- WHAT THE TASK REQUIRES: Retype, word for word, every line from the one holding "passionné (51, 2464)" through the one holding "Ajoutez à vos favoris (127, 439)" in the entries below, both included, and only those lines.

━━━━━━━━

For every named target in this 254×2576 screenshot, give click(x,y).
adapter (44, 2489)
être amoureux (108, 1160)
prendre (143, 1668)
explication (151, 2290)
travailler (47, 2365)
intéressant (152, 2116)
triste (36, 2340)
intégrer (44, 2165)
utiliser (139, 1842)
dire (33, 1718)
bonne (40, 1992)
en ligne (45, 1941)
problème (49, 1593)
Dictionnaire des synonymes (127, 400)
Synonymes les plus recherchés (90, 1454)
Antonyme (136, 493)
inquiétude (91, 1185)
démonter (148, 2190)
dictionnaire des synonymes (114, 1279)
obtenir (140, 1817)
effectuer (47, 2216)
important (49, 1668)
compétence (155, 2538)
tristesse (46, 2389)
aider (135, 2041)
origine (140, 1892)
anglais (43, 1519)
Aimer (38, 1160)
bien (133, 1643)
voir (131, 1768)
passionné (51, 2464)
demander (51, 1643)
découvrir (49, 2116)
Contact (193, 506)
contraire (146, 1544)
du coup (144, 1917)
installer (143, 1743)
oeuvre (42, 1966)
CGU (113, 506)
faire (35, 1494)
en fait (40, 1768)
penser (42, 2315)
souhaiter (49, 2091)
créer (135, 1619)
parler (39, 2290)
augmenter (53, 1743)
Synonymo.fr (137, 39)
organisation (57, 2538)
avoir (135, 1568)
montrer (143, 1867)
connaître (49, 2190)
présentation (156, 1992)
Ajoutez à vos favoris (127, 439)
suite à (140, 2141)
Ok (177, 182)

━━━━━━━━

- REPLY:
passionné (51, 2464)
demander (51, 1643)
découvrir (49, 2116)
Contact (193, 506)
contraire (146, 1544)
du coup (144, 1917)
installer (143, 1743)
oeuvre (42, 1966)
CGU (113, 506)
faire (35, 1494)
en fait (40, 1768)
penser (42, 2315)
souhaiter (49, 2091)
créer (135, 1619)
parler (39, 2290)
augmenter (53, 1743)
Synonymo.fr (137, 39)
organisation (57, 2538)
avoir (135, 1568)
montrer (143, 1867)
connaître (49, 2190)
présentation (156, 1992)
Ajoutez à vos favoris (127, 439)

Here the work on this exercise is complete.